──────── EXTRACTED MATERIAL ────────

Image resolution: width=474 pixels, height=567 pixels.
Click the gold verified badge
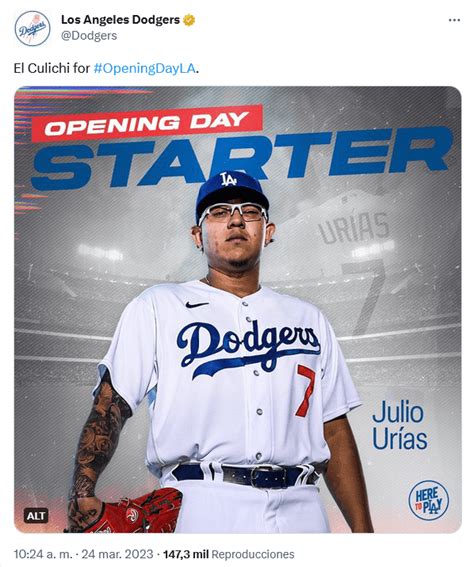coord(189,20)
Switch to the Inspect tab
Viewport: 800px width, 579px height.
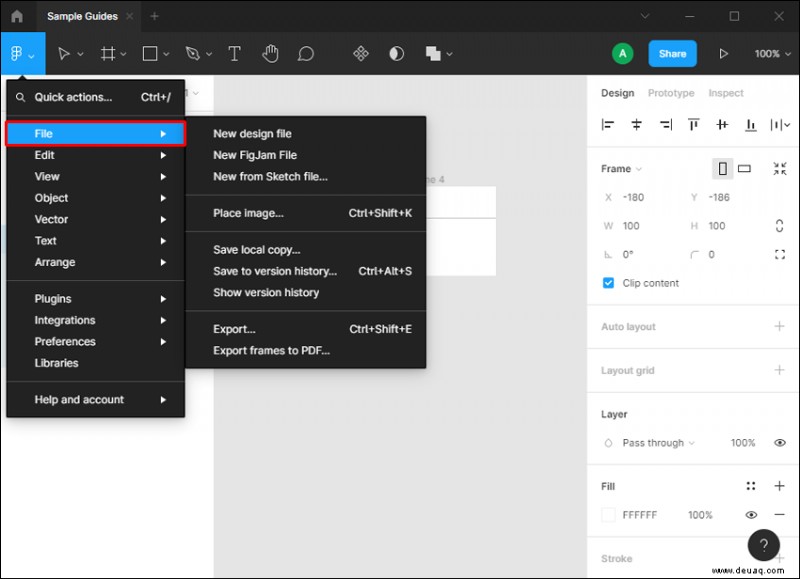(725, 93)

────────

= EXERCISE =
Here the job is to print all the data exactly, skipping any image.

= RESPONSE AREA =
Image resolution: width=474 pixels, height=567 pixels.
Click the gold verified badge
coord(189,20)
Switch to the Inspect tab
Viewport: 800px width, 579px height.
(725, 93)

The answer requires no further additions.